(PASSAGE TO READ begins)


    These are of course just suggestions- ones that have at times helped me. If you would like to delve deeper into what plagues you, feel free. We are here for support and as a peer community.

    Take care,

    -Brittany
     
  3. Jacob SB

    Jacob SB Member

    Thank you Brittany but Im not allowed to leave unless its for school. Otherwise im told "dont come back". I call them friends but theyre more like acquaintances i dont know how to approach them or how to re-connect with them. And yes i do know video-games are not the best but i dont what else to turn to
     
  4. Brittless

    Brittless Well-Known Member

    Your parents don't allow you outside of the house at all, unless it's for school? I thought you refused to leave the house? any common interests would be a good start for re-connection. Video games perhaps? Can you ask your parents for allowances like seeing a friend? Or say I want to go for a walk?

    This is weird to ask but are you grounded at the moment?

    Whatever the case, this is a good place for interaction. If you want to practice interacting the real time chat is good here- and of course the forums which you are doing, so good. Of course it's not the same as real life but it's good for getting out of your own head and getting feedback from others. Sometimes we are too hard on ourselves.
     
  5. Jacob SB

    Jacob SB Member

    Im sort of always grounded because shes afraid i might go out and do drugs so she doesnt let me leave unless its for school. And shes always saying that i cost too much and that she has no reason to keep me so i dont think i can ask for allowance but i did work so i have some money of my own
     
  6. Brittless

    Brittless Well-Known Member

    Is that due to previous behavior? I didn't mean allowance like money but like asking to go out for an hour or something. It's good to have your own money. Gives you more autonomy. I'm sorry that she says that to you. It is quite harsh. Is she a generally stressed person?

(PASSAGE TO READ ends)
(DATA PROVIDED begins)

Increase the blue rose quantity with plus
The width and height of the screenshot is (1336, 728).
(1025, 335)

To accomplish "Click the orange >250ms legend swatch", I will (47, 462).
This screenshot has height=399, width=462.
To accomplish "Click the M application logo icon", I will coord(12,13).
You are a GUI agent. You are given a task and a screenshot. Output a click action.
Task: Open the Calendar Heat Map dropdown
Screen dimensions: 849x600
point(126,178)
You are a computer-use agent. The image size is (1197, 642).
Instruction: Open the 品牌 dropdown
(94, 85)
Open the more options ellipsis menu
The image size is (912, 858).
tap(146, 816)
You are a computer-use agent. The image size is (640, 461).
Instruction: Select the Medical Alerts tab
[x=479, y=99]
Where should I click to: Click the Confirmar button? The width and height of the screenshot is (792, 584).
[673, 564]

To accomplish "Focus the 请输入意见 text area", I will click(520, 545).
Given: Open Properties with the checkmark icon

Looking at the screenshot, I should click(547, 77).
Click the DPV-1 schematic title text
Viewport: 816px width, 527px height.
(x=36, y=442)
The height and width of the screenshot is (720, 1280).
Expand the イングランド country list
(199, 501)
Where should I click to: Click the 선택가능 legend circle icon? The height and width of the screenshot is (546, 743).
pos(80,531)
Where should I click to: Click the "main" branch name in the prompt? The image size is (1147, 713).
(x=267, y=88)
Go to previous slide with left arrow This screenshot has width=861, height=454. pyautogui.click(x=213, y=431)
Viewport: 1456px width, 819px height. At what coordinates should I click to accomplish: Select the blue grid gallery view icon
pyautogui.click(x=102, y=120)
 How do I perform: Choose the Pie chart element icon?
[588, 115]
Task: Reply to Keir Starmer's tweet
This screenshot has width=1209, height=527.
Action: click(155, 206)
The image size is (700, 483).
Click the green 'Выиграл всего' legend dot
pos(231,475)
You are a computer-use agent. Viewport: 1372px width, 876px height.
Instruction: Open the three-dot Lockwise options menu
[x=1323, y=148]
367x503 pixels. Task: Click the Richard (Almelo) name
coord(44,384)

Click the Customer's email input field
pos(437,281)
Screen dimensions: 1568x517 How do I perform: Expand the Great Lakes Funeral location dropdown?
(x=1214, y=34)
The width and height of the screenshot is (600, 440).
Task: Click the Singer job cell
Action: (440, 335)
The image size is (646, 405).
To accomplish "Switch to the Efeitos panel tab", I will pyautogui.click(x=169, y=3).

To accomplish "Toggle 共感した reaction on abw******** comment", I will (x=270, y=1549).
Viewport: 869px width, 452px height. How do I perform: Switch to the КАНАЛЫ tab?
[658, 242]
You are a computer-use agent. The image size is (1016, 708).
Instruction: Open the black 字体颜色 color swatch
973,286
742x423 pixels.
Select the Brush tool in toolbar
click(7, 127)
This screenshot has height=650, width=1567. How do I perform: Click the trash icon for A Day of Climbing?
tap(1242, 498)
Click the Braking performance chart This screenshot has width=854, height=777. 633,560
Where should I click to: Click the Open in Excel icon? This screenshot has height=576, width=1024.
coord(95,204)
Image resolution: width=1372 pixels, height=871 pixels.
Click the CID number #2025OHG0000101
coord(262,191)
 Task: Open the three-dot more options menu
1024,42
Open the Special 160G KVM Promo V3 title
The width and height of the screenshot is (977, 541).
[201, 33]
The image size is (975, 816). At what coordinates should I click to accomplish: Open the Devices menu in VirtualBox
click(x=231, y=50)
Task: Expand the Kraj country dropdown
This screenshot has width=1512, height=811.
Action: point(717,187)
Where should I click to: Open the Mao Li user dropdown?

(DATA PROVIDED ends)

> ASSIGNED TASK
Could you write out, word for word, everything in the forum thread from "4. Brittless" down to "hard on ourselves."? The data comes from a separate source and has no connection to the forum thread.

> ANSWER TO THIS PROBLEM
4. Brittless

    Brittless Well-Known Member

    Your parents don't allow you outside of the house at all, unless it's for school? I thought you refused to leave the house? any common interests would be a good start for re-connection. Video games perhaps? Can you ask your parents for allowances like seeing a friend? Or say I want to go for a walk?

    This is weird to ask but are you grounded at the moment?

    Whatever the case, this is a good place for interaction. If you want to practice interacting the real time chat is good here- and of course the forums which you are doing, so good. Of course it's not the same as real life but it's good for getting out of your own head and getting feedback from others. Sometimes we are too hard on ourselves.